Immaginate di essere stati lì, catapultati in una situazione imprevista, di fronte a un brutto ceffo che fino a qualche istante prima non avreste mai osato guardare in faccia, se non per l’ingresso in un locale notturno.
Immaginate che vi metta queste due pillole davanti con una spiegazione tanto ermetica quanto didascalica.
Cosa fare? Quale dannata pillola ingoiare, prima che sia lui stesso a ficcarcene una in gola (di sicuro quella sbagliata)?
Bisognerebbe fermare il tempo, chiedere un time out all’universo e infilarci in una dimensione spazio-temporale che ci permetta di esercitare quella razionalità olimpica che Herbert Simon attribuiva inizialmente all’essere umano. La scelta perfetta, insomma, quella che potremmo prendere se avessimo tutto il tempo necessario, analizzando pro e contro e potendo sostituire il nostro cervello con un computer impeccabile. Possibile? Per ora no, non del tutto almeno: ci dobbiamo accontentare di una razionalità limitata.
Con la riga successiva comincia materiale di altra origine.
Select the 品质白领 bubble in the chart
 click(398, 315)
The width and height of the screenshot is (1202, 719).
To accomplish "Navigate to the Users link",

Prima di cedere alle pressioni di un qualsivoglia bodyguard incattivito, che ci accompagna con autorità all’unica e incontrovertibile possibilità di scelta, dovremmo quindi fare i conti con le nostre peculiarità: scarsità di risorse, quantità di tempo ridotta, capacità computazionali limitate.
Ecco messo a nudo l’essere umano, un essere che vive di un sistema emotivo di cui fatichiamo spesso a riconoscere confini e manifestazioni quotidiane, ma che si frappone sempre tra quello che pensiamo (o speriamo) dovrebbe accadere e quello che invece accade.
Tra premesse e conseguenze ci troviamo immersi in una nuvola di preoccupazione e stress, che mettono ancor più in crisi le nostre già ridotte capacità di problem solving; respiriamo continuamente nubi tossiche che entrano a far parte di noi, delusioni e aspettative tradite che incrementano la nostra immobile indecisione.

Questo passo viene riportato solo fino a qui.